Sunday, November 01, 2009

None dare call it "welfare."


Oh, dear:

Court OK's new National Post ownership structure

An Ontario court approved a new ownership structure for the National Post on Friday, heading off the shut down of its operations.

Owner Canwest Global will be allowed to shuffle the newspaper into a group alongside its other daily newspapers, a move it said would be the best hope for saving the paper from going under.

And how exactly is that going to save the Post? Oh:

Canwest has been restructuring under protection from its creditors and had asked to put the money-losing Post into the Canwest Limited Partnership — which is not among divisions of the company currently operating under creditor protection — in order to save cash.

In short, other Canwest operations that aren't losing money will be forced to prop up the financial money pit that is the Post. Huh. How ironic -- the screechiest, most right-wing supporter of unabashed capitalism and the unfettered free market in Canada, crawling hat in hand to its sibling newspapers for a handout to keep it from going under.
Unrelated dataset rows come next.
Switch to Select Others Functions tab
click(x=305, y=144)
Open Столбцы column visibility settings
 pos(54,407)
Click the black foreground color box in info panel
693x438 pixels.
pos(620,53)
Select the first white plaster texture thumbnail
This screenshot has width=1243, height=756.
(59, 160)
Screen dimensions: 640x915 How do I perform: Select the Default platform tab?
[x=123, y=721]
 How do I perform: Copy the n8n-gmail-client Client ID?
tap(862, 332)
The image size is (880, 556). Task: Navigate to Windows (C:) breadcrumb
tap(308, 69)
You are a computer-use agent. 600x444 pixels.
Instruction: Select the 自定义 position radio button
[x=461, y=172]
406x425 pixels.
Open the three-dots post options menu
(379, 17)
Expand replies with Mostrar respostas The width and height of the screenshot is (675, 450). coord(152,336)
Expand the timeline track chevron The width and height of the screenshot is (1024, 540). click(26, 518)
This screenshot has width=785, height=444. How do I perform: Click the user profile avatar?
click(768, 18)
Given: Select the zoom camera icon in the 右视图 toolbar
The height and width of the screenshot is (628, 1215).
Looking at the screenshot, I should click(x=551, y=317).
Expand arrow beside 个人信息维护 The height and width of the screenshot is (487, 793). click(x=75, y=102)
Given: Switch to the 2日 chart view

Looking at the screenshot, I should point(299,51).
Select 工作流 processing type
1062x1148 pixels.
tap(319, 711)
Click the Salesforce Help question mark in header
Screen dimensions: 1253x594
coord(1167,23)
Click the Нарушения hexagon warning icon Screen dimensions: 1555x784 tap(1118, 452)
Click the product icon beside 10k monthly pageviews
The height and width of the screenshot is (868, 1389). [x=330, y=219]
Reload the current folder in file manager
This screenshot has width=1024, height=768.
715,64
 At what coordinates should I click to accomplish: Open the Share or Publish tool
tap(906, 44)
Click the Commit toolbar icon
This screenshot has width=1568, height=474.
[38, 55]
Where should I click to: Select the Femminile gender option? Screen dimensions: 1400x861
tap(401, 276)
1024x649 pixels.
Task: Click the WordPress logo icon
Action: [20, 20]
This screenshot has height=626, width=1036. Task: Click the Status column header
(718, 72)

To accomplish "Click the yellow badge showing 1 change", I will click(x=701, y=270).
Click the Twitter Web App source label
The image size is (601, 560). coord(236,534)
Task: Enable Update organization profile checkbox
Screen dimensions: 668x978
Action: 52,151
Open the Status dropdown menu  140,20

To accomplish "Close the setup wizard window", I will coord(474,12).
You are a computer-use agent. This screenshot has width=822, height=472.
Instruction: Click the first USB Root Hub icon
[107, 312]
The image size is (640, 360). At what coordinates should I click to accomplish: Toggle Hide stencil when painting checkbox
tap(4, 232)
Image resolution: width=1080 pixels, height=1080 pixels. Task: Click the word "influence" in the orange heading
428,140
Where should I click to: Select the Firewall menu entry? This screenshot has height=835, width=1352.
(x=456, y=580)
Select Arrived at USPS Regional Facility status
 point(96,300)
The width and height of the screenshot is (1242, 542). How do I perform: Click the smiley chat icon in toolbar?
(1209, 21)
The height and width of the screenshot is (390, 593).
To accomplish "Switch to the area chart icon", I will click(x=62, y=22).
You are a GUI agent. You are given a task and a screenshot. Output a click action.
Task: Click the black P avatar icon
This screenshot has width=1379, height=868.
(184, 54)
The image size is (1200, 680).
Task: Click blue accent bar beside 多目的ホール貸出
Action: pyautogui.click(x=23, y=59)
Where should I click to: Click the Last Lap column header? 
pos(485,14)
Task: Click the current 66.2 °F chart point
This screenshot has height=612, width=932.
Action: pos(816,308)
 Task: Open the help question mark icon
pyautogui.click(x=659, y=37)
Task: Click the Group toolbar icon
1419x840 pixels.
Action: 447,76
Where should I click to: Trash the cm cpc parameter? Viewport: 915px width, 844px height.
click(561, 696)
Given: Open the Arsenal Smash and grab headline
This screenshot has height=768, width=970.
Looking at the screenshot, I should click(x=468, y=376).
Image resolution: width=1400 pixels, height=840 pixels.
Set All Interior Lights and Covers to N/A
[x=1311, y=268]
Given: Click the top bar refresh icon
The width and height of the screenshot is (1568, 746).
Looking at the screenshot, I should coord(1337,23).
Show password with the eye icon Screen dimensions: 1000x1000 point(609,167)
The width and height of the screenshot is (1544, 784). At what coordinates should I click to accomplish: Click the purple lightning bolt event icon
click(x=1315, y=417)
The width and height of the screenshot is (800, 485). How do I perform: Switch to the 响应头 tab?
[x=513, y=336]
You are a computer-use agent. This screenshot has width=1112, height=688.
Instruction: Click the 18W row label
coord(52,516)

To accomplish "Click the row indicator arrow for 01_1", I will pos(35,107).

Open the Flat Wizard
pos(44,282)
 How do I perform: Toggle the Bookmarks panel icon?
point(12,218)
And given how much Canada's Blogging Tories are down on that whole welfare thing, one would expect them to be absolutely outraged by this latest socialist development. One would be wrong:

How fitting that on Halloween, the National Post rises from the dead to walk the earth once more to torment the unenlightened masses of moonbats. It's great news simply from a media diversity POV. We conservatives are sick of the unabashedly leftist, Trudeaupian drivel coming from most of the other rags in this country, ...

Here's a thought, Mike ... if those "unabashedly leftist, Trudeaupian" media outlets are still around and financially viable, while the relentlessly right-wing Post is tanking, doesn't that tell you what the market wants? I thought that's what you conservative dingbats were all about -- survival of the fittest, let the market decide, you know, that sort of thing.

Canada's Blogging Tories: Because welfare and socialism are only bad things some of the time.

9 comments:

Noni Mausa said...

You know, I wondered about the NP from its inception, simply because of a lot of its distribution choices. To name two:

- Remember those very fancy newspaper boxes they rolled out onto the streets, the ones that looked like they were cast from granite? Pricey, I thought at the time. Not around anymore so far as I can tell.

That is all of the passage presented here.